* [AIM OF THE EXERCISE]:
All lines in the entries below that hold "Task" make up the answer.

___ DATASET RECORDS

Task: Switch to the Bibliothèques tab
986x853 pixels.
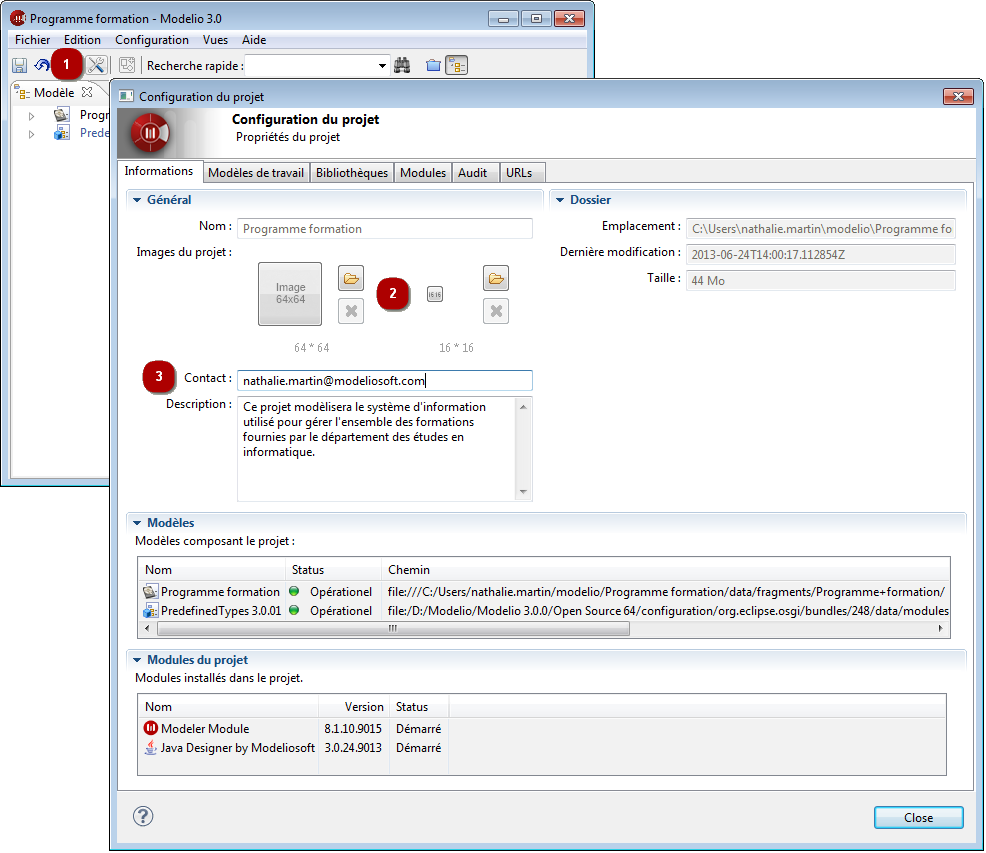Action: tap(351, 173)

______
___ DATASET RECORDS

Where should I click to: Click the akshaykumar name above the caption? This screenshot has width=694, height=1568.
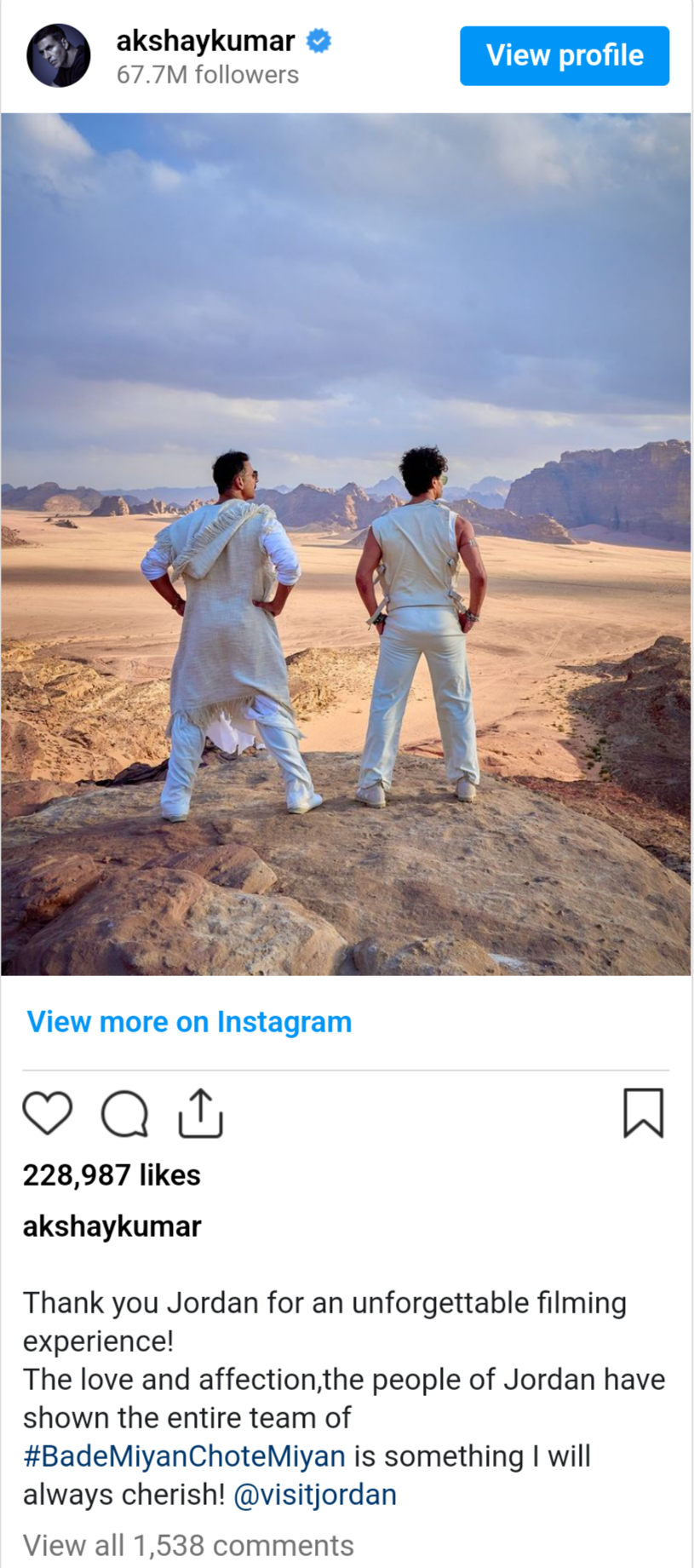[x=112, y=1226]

______
___ DATASET RECORDS

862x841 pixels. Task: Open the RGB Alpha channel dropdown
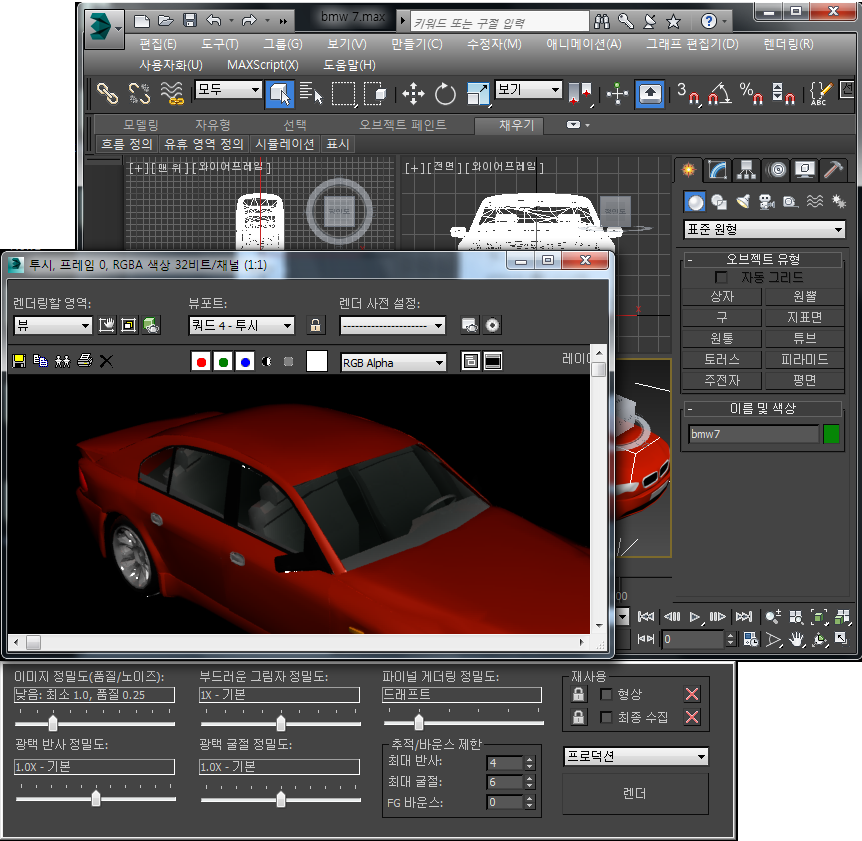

______

* [RESULT]:
Task: Switch to the Bibliothèques tab
862x841 pixels. Task: Open the RGB Alpha channel dropdown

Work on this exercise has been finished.